--- PROVIDED DATA Enclosed Below ---

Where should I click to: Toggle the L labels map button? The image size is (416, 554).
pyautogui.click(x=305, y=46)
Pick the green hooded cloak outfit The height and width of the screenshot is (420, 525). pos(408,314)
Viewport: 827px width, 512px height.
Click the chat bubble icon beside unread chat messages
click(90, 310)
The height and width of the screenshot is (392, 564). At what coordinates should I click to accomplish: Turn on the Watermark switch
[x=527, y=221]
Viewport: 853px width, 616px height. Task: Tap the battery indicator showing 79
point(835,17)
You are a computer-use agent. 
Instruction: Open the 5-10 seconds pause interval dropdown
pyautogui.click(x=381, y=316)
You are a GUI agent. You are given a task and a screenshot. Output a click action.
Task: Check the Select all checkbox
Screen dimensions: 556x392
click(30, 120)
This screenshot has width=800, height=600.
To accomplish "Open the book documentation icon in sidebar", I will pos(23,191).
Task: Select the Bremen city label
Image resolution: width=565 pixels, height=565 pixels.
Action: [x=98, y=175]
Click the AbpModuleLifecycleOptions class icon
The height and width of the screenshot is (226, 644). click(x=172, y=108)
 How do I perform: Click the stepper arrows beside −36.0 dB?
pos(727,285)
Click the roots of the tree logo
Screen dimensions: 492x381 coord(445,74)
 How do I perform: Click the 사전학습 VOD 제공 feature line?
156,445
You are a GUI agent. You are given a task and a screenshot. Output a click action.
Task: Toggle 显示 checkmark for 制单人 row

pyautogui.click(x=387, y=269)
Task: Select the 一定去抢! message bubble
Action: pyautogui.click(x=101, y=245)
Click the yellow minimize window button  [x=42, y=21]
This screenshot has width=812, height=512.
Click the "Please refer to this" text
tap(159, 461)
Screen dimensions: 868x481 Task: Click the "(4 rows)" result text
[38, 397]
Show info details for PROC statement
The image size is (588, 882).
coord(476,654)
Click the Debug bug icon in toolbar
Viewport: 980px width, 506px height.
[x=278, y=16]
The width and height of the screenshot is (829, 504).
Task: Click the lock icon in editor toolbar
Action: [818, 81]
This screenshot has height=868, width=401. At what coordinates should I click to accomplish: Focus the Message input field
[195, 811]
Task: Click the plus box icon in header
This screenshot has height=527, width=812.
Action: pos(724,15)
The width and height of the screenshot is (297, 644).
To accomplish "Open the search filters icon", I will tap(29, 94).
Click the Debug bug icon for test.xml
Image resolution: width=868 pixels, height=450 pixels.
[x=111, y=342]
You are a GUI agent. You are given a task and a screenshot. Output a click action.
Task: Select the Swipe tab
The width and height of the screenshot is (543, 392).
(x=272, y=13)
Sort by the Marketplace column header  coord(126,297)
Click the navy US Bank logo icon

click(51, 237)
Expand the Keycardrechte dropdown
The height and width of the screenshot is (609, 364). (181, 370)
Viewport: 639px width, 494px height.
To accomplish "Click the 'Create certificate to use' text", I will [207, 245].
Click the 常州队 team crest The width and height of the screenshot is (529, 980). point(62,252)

--- End of Enclosed PROVIDED DATA ---

TASK DIRECTIONS
Give the number of lines in the entries that include the string "Debug", and nothing else.

FINISHED EXERCISE
2